-- Work instructions --
Scan the entries for lines with the word "agent", then copy those lines.
╭─ Records provided
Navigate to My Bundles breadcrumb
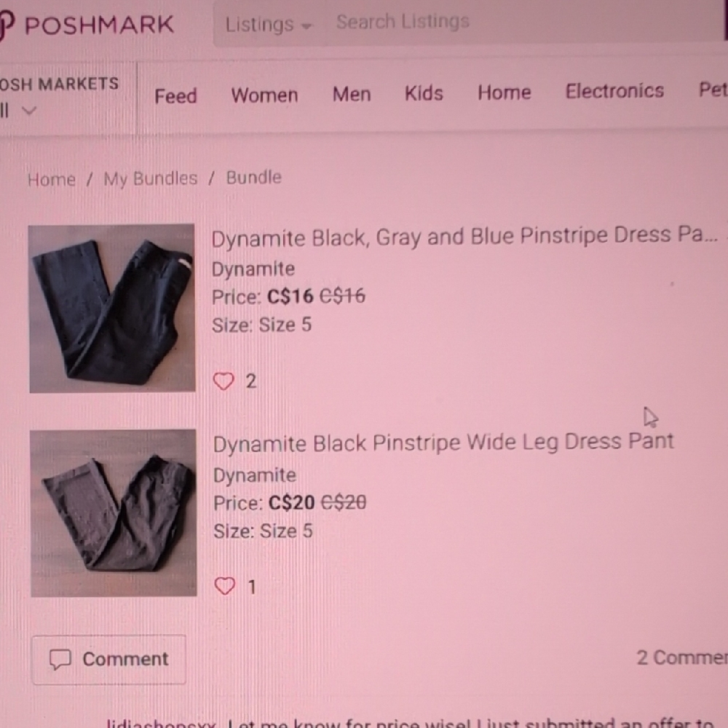The height and width of the screenshot is (728, 728). pyautogui.click(x=150, y=179)
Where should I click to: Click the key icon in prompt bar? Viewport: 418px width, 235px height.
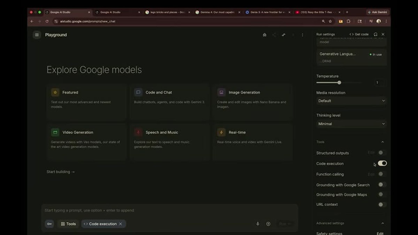click(49, 224)
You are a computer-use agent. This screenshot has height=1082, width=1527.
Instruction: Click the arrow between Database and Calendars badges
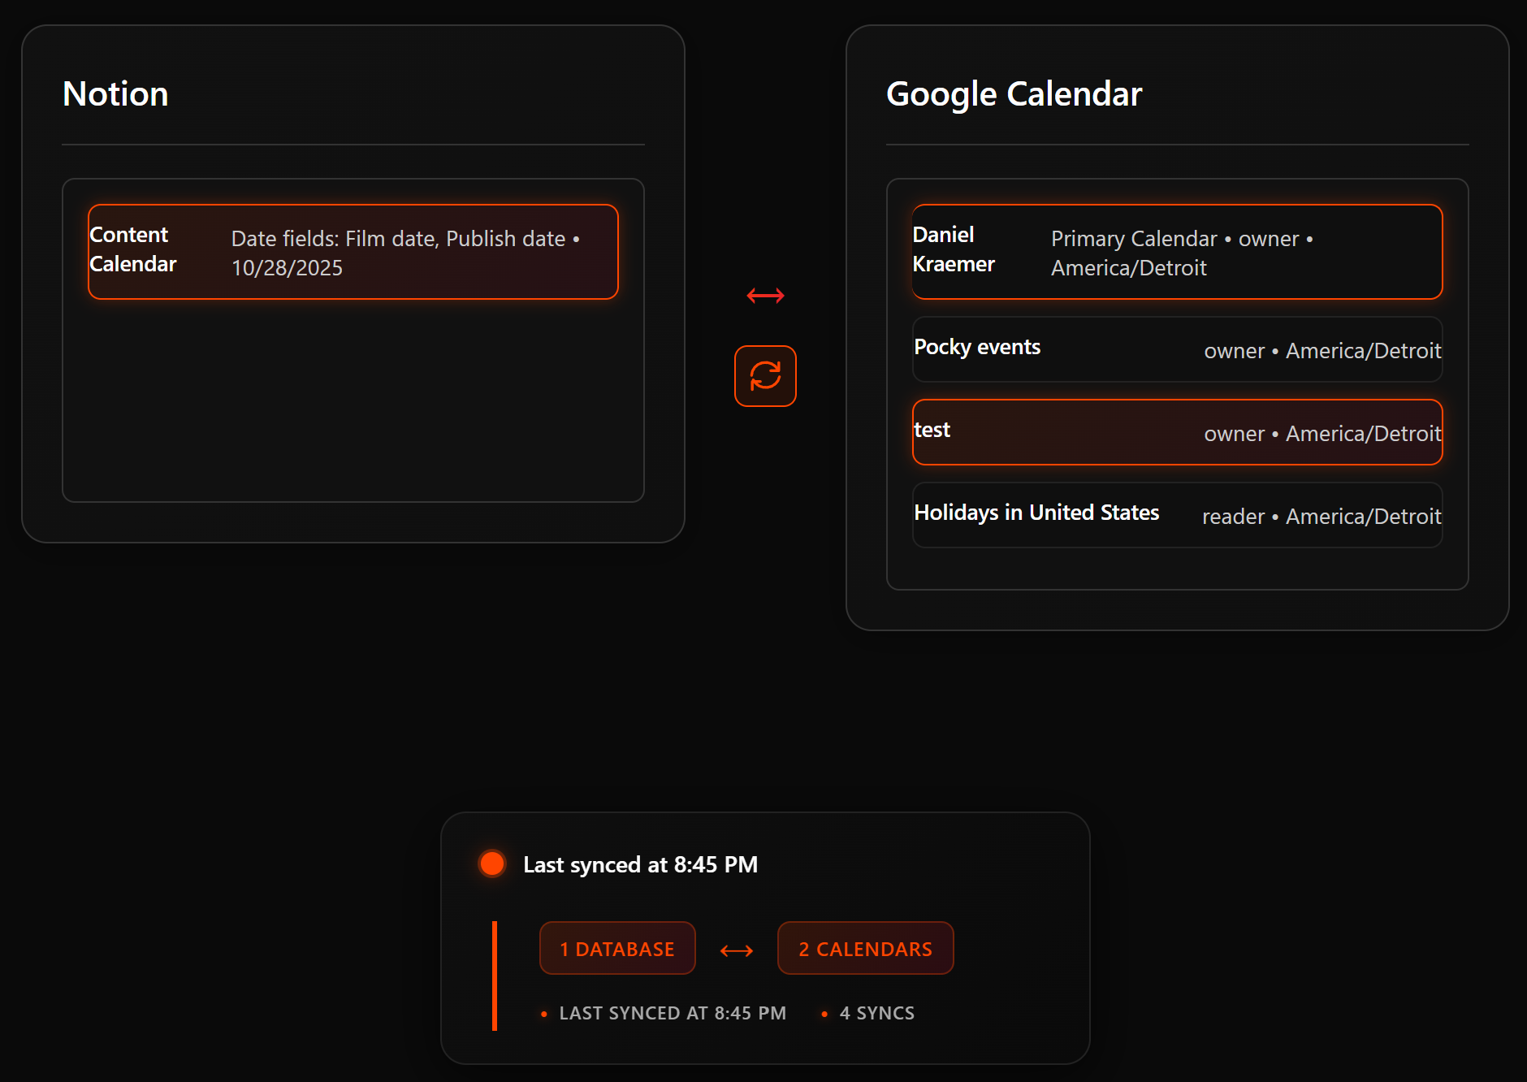tap(737, 950)
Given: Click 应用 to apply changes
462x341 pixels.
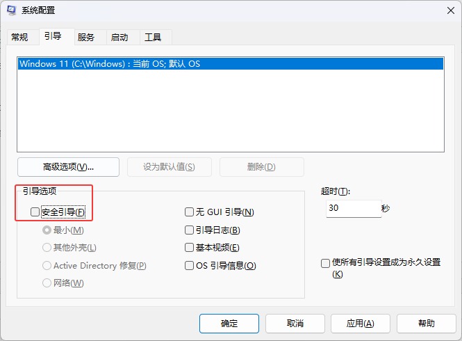Looking at the screenshot, I should [x=359, y=324].
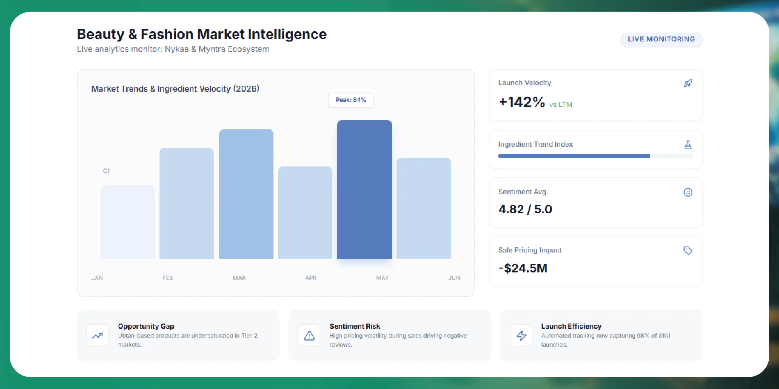This screenshot has width=779, height=389.
Task: Click the JUN month axis label
Action: (454, 278)
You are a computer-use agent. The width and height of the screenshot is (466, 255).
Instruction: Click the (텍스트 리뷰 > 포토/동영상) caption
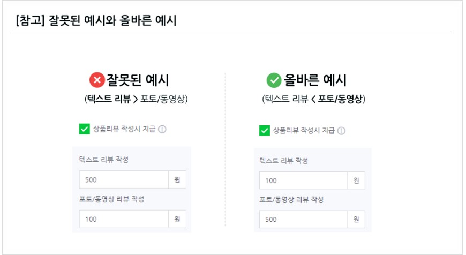[136, 100]
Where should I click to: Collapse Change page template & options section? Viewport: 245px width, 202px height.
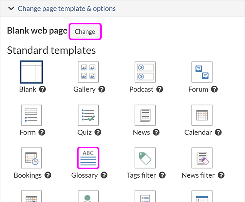pos(12,8)
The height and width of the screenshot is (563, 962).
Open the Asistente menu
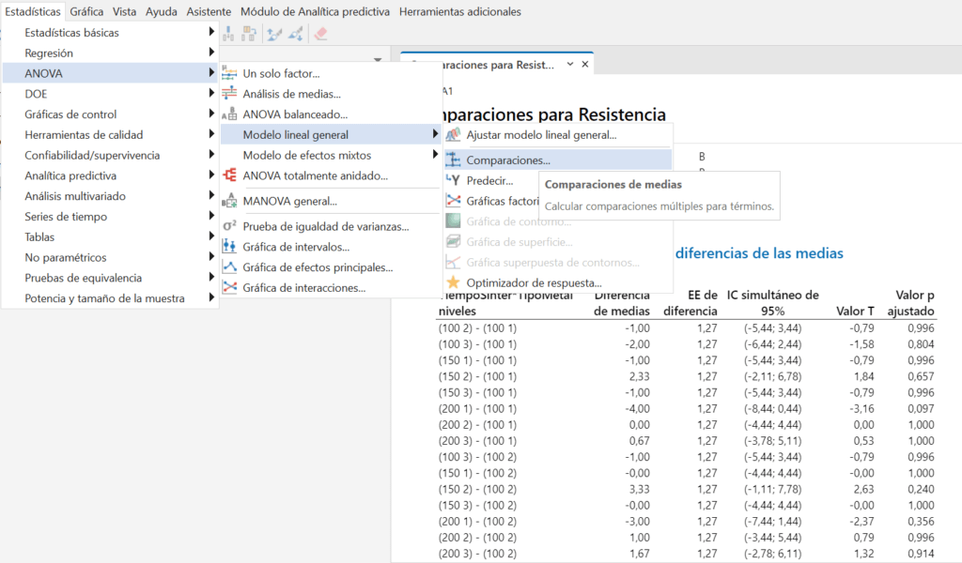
╰─
-- Task result --
You are a computer-use agent. This screenshot has height=1082, width=1527.
You are a computer-use agent. The width and height of the screenshot is (466, 255).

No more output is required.